La dimensión se la dio a ese nombre su propia dueña.

Rosa, Rosa, Rosa.

Era una verdadera Rosa a la que envolvía un perenne perfume de paz que expandía en todo su entorno.

Nunca abandonó su pedestal de esposa fiel, amorosa, compañera en las buenas y en las malas. Abajo y en las cumbres, en las que nunca dejó su espacio propio, sin apetecer otra cosa que no fuera estar, ahí: modelando disciplina para sus más cercanos. Para los más lejanos.

Rosa hizo sentir una dignidad, un decoro, una presencia que obligó a todos a llamarla Rosa, sin que abandonara su sitial de Doña. La Doña que era totalmente dueña del silencio que le pertenecía. Dueña del misterioso aroma de la discrecionalidad en la soledad del Poder.

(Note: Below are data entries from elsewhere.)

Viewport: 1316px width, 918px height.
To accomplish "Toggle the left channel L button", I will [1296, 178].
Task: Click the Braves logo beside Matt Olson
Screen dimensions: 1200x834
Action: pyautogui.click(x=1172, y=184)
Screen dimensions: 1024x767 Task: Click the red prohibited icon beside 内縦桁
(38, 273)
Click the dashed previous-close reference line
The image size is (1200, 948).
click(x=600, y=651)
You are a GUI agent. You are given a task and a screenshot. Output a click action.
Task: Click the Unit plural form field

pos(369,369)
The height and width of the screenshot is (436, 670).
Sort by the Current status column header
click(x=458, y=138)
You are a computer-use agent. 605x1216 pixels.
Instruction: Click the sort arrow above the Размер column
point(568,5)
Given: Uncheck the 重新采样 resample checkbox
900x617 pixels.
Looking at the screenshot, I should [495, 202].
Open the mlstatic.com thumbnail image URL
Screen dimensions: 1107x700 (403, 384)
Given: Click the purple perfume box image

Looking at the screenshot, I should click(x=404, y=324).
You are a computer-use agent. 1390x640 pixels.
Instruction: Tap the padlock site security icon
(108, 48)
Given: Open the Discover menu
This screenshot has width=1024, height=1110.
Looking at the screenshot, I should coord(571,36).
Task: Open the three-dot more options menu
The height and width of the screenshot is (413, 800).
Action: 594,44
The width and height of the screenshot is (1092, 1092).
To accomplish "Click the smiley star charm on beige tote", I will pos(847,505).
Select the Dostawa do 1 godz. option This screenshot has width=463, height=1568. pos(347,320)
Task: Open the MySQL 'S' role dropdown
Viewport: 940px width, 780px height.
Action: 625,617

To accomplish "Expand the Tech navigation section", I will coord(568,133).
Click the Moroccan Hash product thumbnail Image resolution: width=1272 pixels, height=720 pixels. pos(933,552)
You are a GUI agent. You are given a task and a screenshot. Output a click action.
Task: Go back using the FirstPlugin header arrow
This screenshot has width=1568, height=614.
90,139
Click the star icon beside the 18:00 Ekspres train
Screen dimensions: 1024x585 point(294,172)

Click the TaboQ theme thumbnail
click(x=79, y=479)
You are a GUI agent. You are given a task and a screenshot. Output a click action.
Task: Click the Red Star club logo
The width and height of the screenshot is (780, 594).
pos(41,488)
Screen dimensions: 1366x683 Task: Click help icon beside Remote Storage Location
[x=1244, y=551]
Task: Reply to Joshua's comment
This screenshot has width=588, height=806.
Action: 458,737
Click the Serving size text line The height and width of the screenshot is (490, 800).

Con la distancia de los años de por medio que conducen regularmente a los olvidos, pocos, muy pocos dejaron de considerarla “una Primera Dama”.

Rosa, Rosa.

Doña y Señora Rosa, usted no merece que se derrame una sola lágrima ante su partida, porque ¿y cómo?

Es que Usted no se va. No se ha ido.

Usted seguirá, ahí. Con esa mirada tenue y sincera que el Poder no melló, sino que sirvió para darle un significado auténtico que se hace tan difícil cuando se llega a ese sitio.

Rosa, Rosa, Rosa.

Jamás un nombre fue dado a mujer a alaguna para que lo llevara y exhibiera con tanta dignidad. Con tanta propiedad. Con tanto perfume de paz.

Rosa, Doña Rosa, tenga la seguridad de que su perfume de paz obligado y necesario queda en el entorno del Poder.